Présidentielle en Algérie : la très probable candidature de Bouteflika fait rire jaune

A l'heure arabedossier
A mesure que l'échéance présidentielle du 18 avril approche, les Algériens expriment une certaine lassitude teintée d'ironie face à la potentielle reprise du pouvoir de Bouteflika pour la cinquième fois alors que sa présence est spectrale à tout point de vue.
Le président algérien Abdelaziz Bouteflika dans son bureau de vote d'Alger, le 4 mai 2017. (Photo Ryad Kramdi. AFP)
publié le 9 février 2019 à 17h08

Toutes les semaines, chronique de la vie quotidienne, sociale et culturelle dans les pays arabes.

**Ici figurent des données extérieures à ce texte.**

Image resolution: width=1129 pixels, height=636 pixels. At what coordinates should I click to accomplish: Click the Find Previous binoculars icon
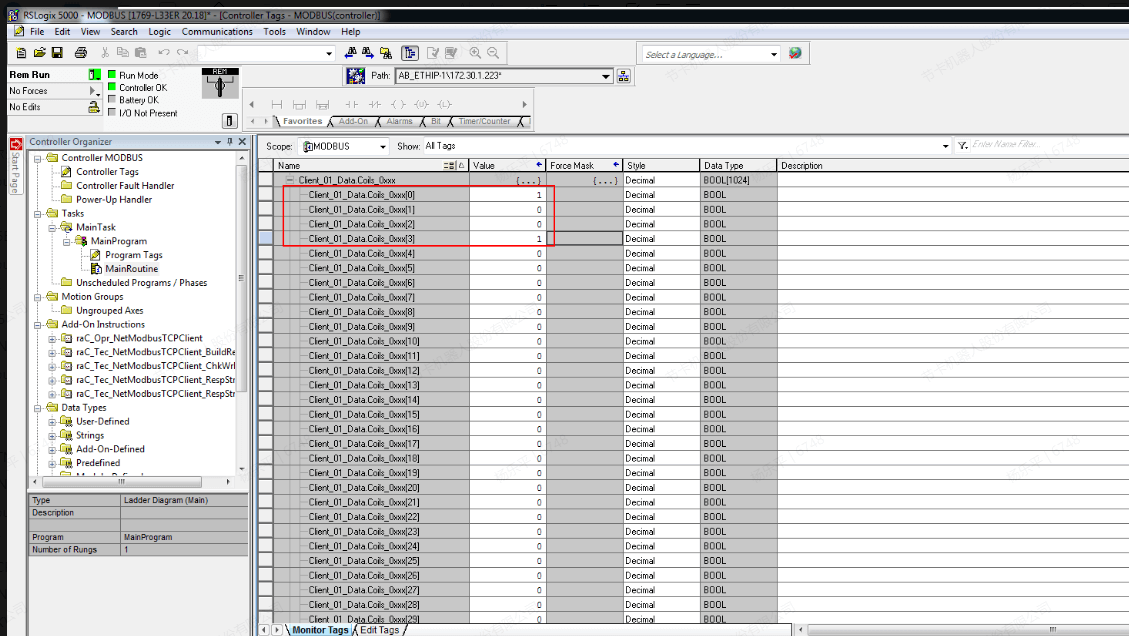point(351,53)
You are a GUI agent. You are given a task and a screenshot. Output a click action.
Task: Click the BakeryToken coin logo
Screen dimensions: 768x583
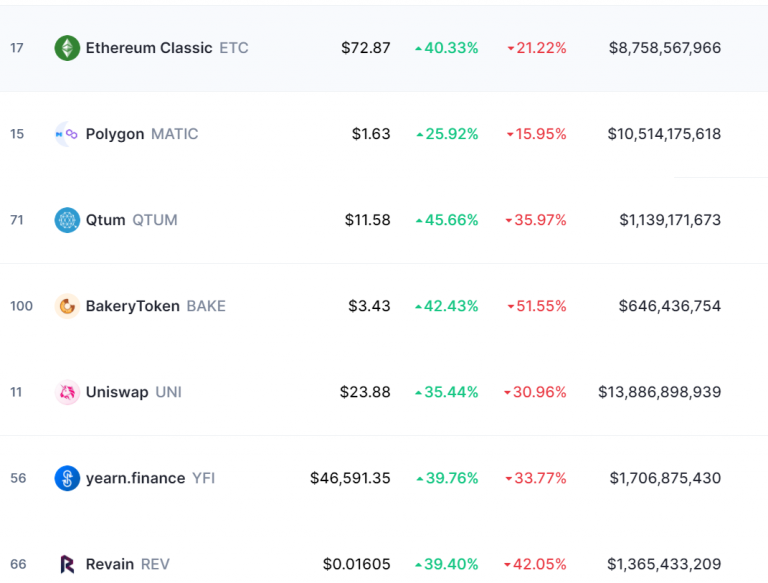[67, 306]
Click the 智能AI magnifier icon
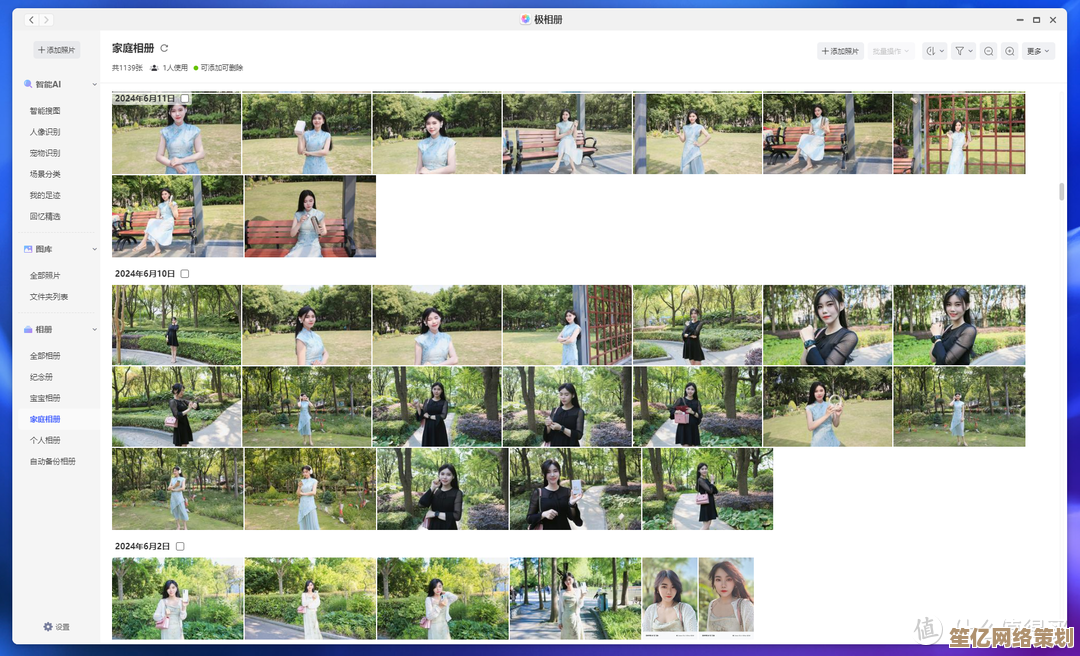 [28, 85]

Si les quatre partis de la coalition au pouvoir en Algérie ont apporté leur soutien officiel en janvier à une candidature du président Abdelaziz Bouteflika à un cinquième mandat, des dissidences se font de plus en plus entendre, à l’approche du scrutin du 18 avril, du côté d’autres partis ainsi que du côté de la presse et des Algériens qui ne manquent pas de moqueries à ce sujet.

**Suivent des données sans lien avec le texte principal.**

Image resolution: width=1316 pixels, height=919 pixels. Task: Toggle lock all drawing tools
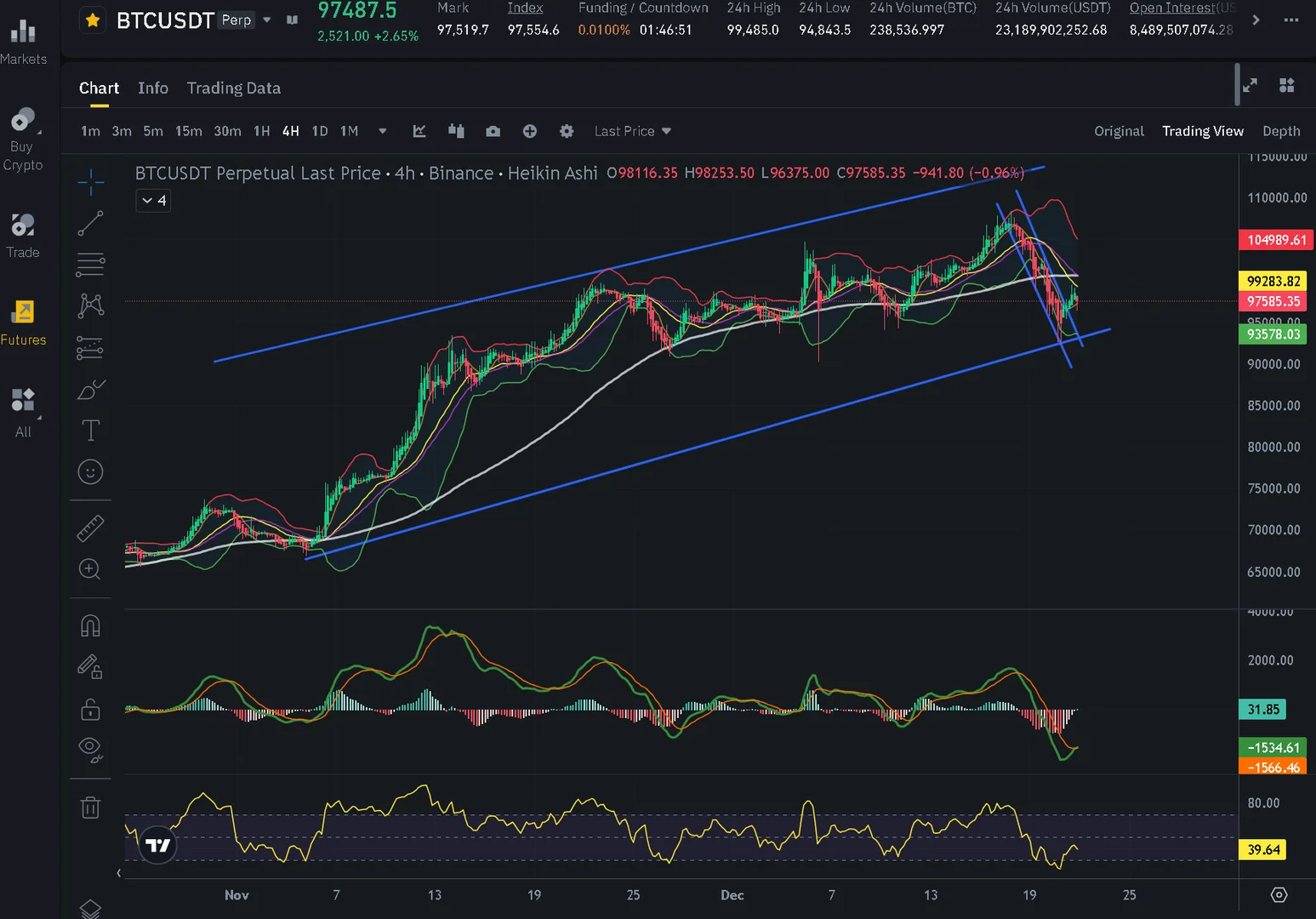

Pour l'heure, Bouteflika n'a toujours pas fait part de ses intentions. Les candidats ont jusqu'au 3 mars minuit pour déposer leur dossier de candidature mais le Premier ministre Ahmed Ouyahia a d'ores et déjà affirmé qu'«il n'y avait aucun doute» sur une candidature du président au scrutin… Ce à quoi le Mouvement de la société pour la paix (MSP) – le parti algérien islamiste – rétorque : «Sa candidature à un cinquième mandat n'est pas dans son intérêt, mais dans celui de ceux qui tirent profit de cette situation. Ils assumeront l'entière responsabilité de ce qui découlera […] et des dangers qui menacent le pays.» Quant au plus ancien parti d'opposition, le Front des forces socialistes (FFS), et le Rassemblement pour la culture et la démocratie (RCD), ils boycotteront le scrutin.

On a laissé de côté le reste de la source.